- Full name: Alfred August Jochim
- Born: June 12, 1902 Berlin, German Empire
- Died: March 17, 1980 (aged 77) Teaneck, New Jersey, U.S.

Gymnastics career
- Discipline: Men's artistic gymnastics
- Country represented: United States
- Gym: Swiss Turnverein
- Medal record
Men's artistic gymnastics
Representing United States
| Event | 1st | 2nd | 3rd |
| Olympic Games | 0 | 2 | 0 |
| Total | 0 | 2 | 0 |
Olympic Games
| Silver medal – second place | 1932 Los Angeles | Team |
| Silver medal – second place | 1932 Los Angeles | Vault |

= Al Jochim =

American artistic gymnast

Alfred August Jochim (June 12, 1902 – March 17, 1980) was an American gymnast.
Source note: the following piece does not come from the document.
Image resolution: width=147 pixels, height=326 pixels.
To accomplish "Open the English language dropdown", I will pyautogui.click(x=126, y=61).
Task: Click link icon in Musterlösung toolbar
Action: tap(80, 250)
He was born in Berlin, German Empire, and died in Teaneck, New Jersey. He was a member of the United States men's national artistic gymnastics team and won two silver medals in gymnastics at the 1932 Summer Olympics in Los Angeles.

As a gymnast, Jochim was a member of Swiss Turnverein in Union City, New Jersey. He won seven titles at the national level, the last one in 1933. He held the American record for most individual titles until Simone Biles won her eighth national title in 2023.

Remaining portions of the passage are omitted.